§ **Set exercise**:
Please retype the items exactly, starting with the line that contains "Click the shipping time 2019-06-11 19:19:10" and ending with the line that contains "briefcase icon in", including both of those lines. Leave the pictures out of your answer.

* start Record list *

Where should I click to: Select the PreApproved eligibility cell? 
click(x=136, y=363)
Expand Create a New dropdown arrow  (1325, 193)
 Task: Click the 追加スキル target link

* end Record list *
* start Record list *

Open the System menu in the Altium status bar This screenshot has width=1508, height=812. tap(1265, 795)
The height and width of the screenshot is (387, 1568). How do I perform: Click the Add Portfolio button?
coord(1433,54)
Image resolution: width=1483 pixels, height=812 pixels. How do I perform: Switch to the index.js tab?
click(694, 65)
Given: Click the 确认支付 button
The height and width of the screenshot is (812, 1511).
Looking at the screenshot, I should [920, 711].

* end Record list *
* start Record list *

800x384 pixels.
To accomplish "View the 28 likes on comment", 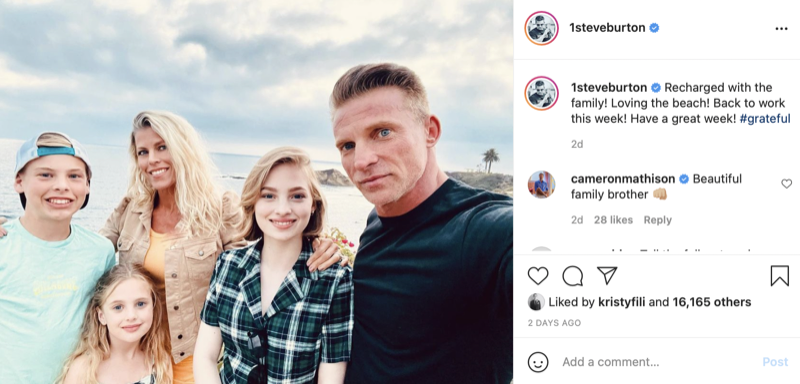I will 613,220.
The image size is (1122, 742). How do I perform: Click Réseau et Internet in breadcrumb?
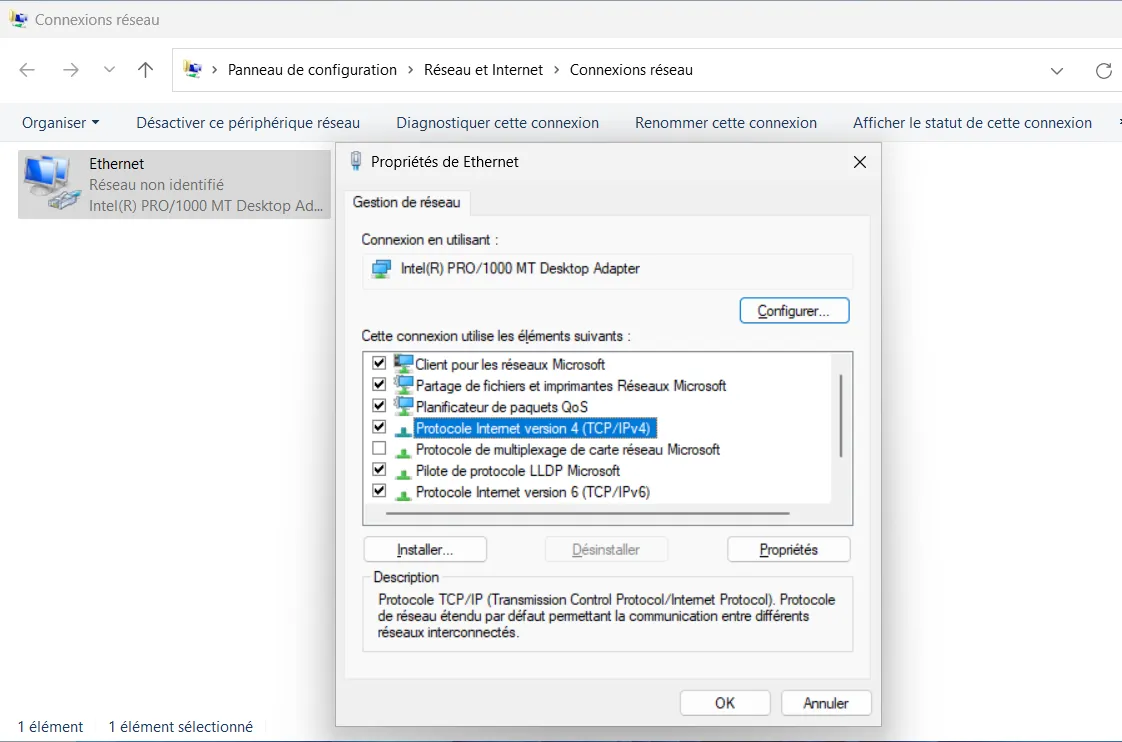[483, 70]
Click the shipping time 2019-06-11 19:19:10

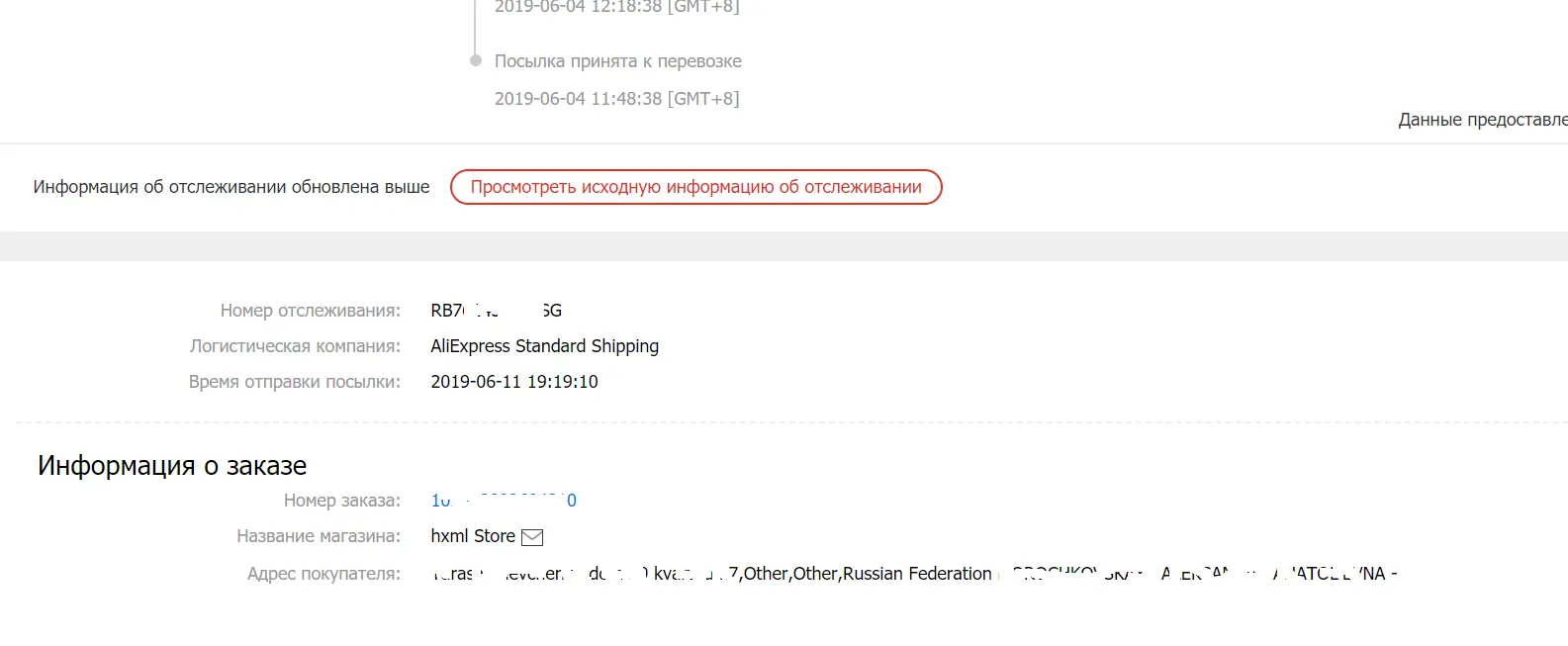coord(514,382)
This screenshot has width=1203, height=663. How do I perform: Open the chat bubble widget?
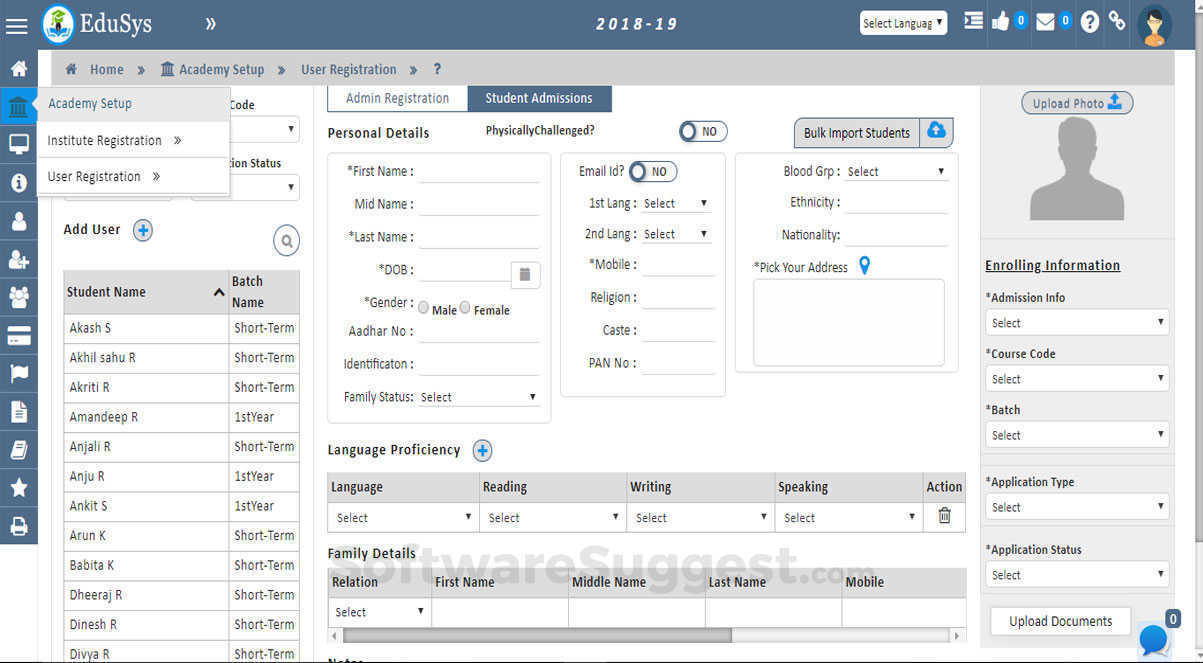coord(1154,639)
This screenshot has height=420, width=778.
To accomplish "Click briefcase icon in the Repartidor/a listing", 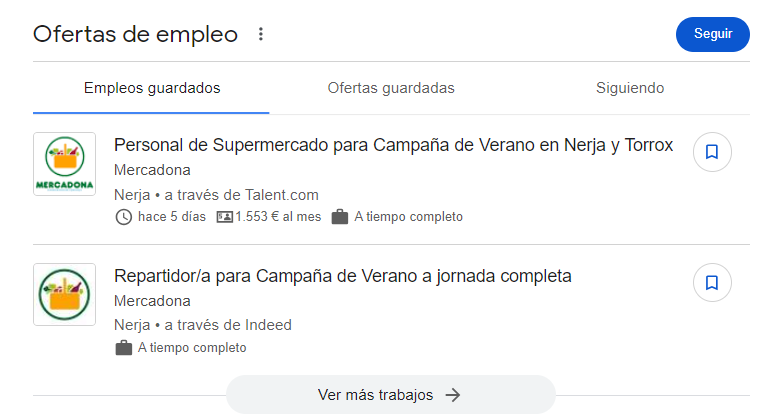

* end Record list *

§ **Output**:
Click the shipping time 2019-06-11 19:19:10

coord(514,382)
This screenshot has width=1203, height=663. How do I perform: Open the chat bubble widget?
coord(1154,639)
This screenshot has height=420, width=778.
To accomplish "Click briefcase icon in the Repartidor/a listing", 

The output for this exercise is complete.